Excerpt to read -

Mickey Bruce fingers Frank Rosenthal, US Senate hearing, 9/8/61

On September 8, 1961, sitting at a Senate hearing witness table with Frank Rosenthal — the “Frank” he’d met at the Dearborn Inn — Bruce, literally, fingered Rosenthal as one of the men who had attempted to bribe him.

Bruce told the senators that Jim Grenadi had asked him to get the tickets for two gambler friends, who wanted to attend a game that they would be betting heavily on. On meeting the gamblers in their hotel room, he learned of their desire that he take a backfield dive. Bruce said he’d “played along”, telling Rosenthal he’d be back later that evening to arrange the deal; instead, Bruce reported the incident to Cas, setting the law in motion. 

On Bruce’s return to the gamblers’ hotel room, he testified, he was given $50 for the two $6 tickets, and asked to help ensure the Ducks lost by at least 8 points by playing bad pass defense, and told he’d be given $100 per week for the rest of the season if he’d phone Rosenthal in Miami Beach each Monday and give the gambler reports of injuries on the Oregon team. Rosenthal also offered Bruce a $5,000 bonus if he could bring QB Dave Grosz into the arrangement, for which Grosz would also receive $5,000. Bruce left, and returned to the hotel with detectives the next morning to see Budin being led away in handcuffs.

Rosenthal, as was his right, plead the 5th Amendment. 

**

In October 1961, the Wayne County (Michigan) district attorney’s office announced that it wanted Mickey Bruce to come to Detroit and swear out a complaint against the three men who had attempted to bribe him. As Bruce was the only witness to the attempt, without his complaint there would be no prosecution of the gamblers. The Ducks had a game scheduled against Ohio State in mid-November, and the Michigan authorities thought it would be convenient for the team to bring Bruce along so he could file the complaint.

But Bruce was out for the season —  he separated a shoulder during a loss to Stanford — and had not planned to make the trip to Columbus.

Dataset excerpts -
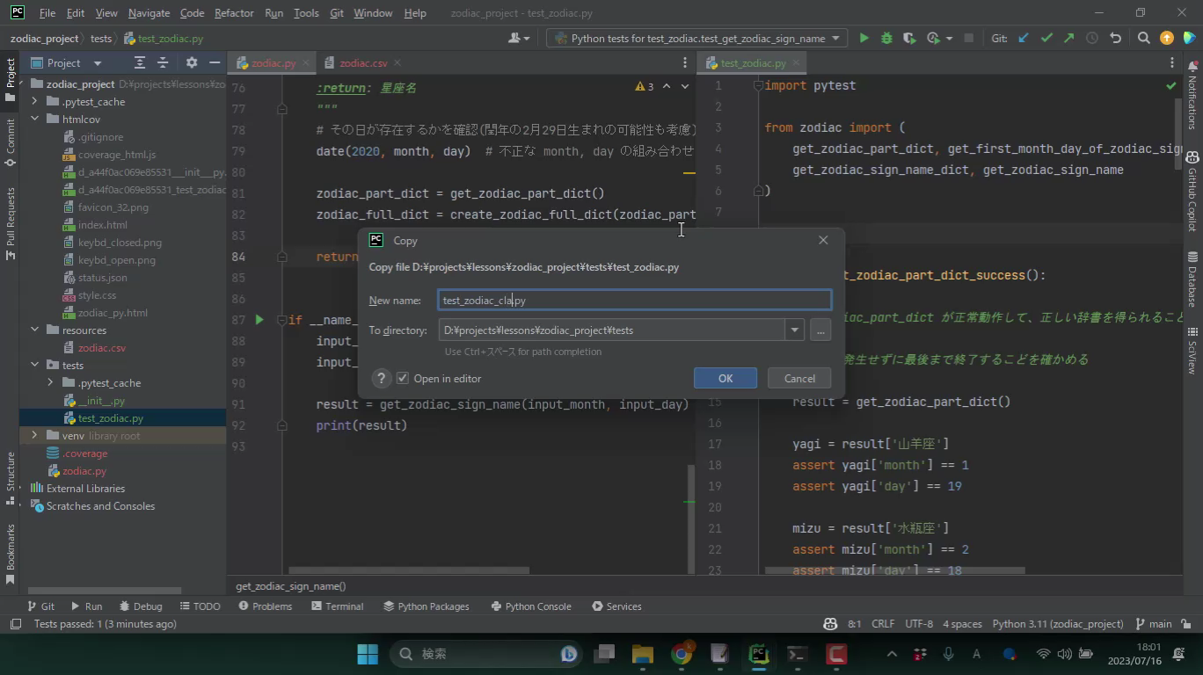Open the To directory dropdown arrow
This screenshot has width=1203, height=675.
(x=794, y=330)
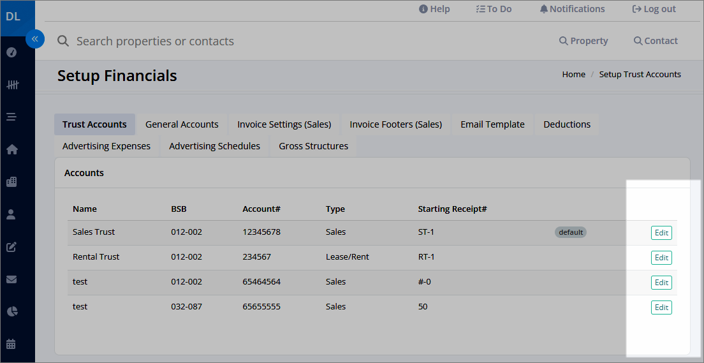Open the dashboard gauge icon in sidebar

[11, 52]
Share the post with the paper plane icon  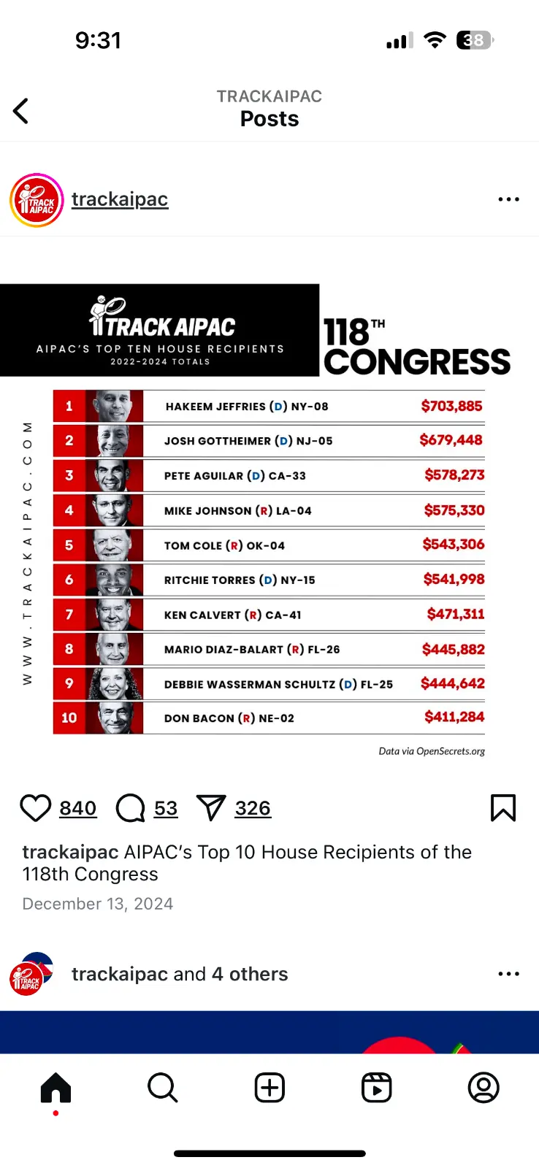click(211, 808)
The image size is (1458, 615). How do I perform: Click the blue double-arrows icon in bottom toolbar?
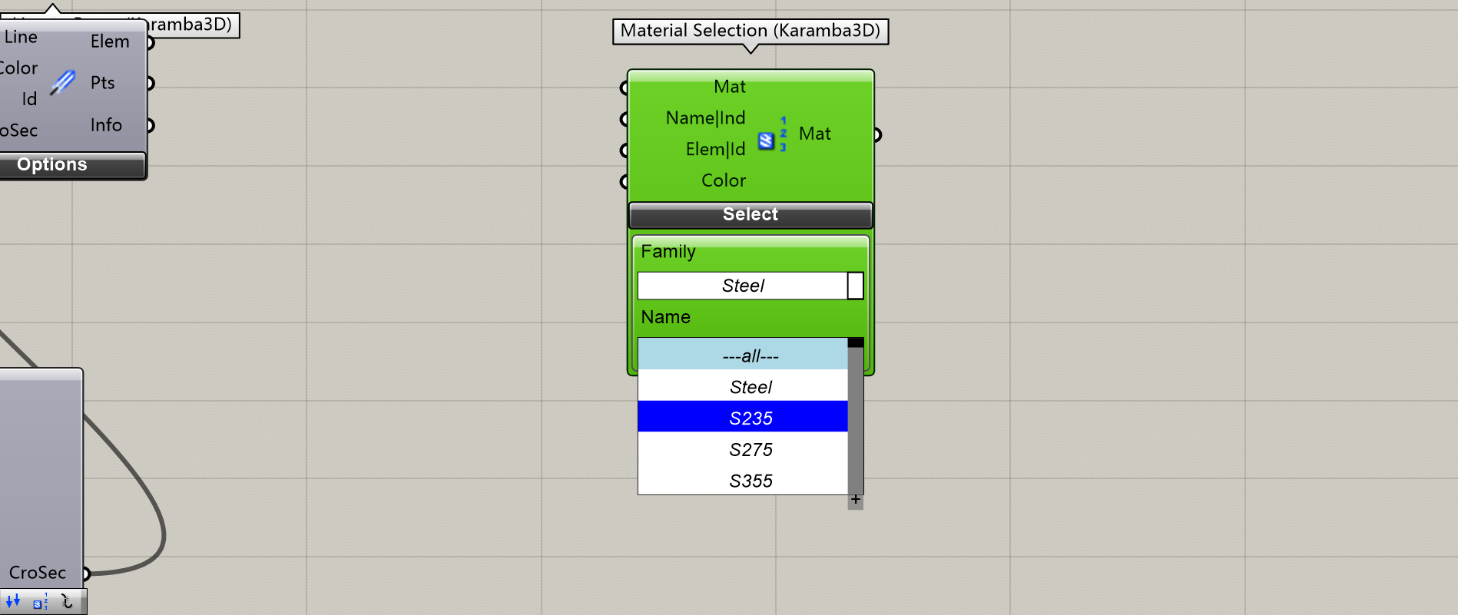tap(13, 602)
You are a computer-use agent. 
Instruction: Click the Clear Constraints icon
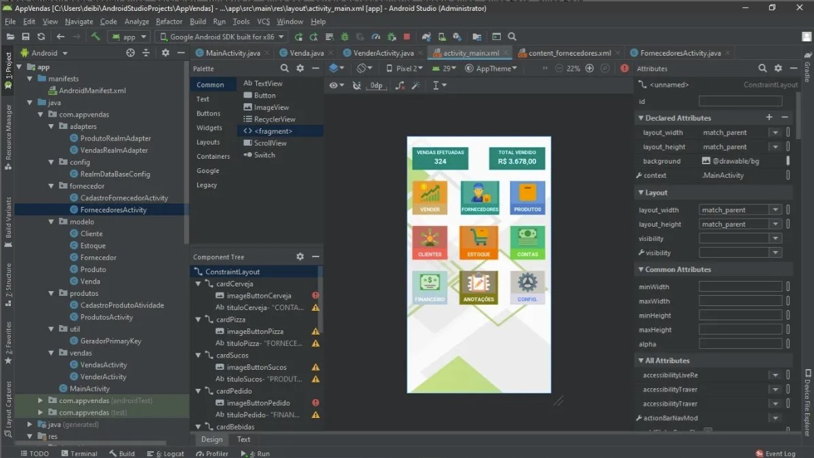pyautogui.click(x=400, y=85)
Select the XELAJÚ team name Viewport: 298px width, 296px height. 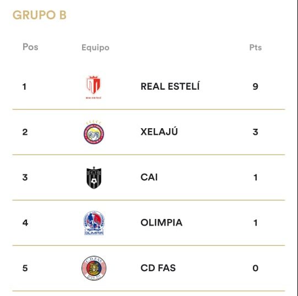pos(159,131)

Instructions -
1. Name every person the Mickey Bruce passage identifies by name.
2. For each statement, say yes or no depending on whether the Mickey Bruce passage agrees with it, and quote the words that decide it: (a) Bruce was paid $50 for two tickets. (b) Rosenthal answered the senators' questions. (c) Bruce hurt his shoulder in a game against Ohio State.
Use only the Mickey Bruce passage to answer, not the data.

Per-task answers -
1. Mickey Bruce, Frank Rosenthal, Jim Grenadi, Cas, Dave Grosz, Budin

2.
(a) Yes: "he was given $50 for the two $6 tickets"
(b) No: "Rosenthal, as was his right, plead the 5th Amendment."
(c) No: "he separated a shoulder during a loss to Stanford"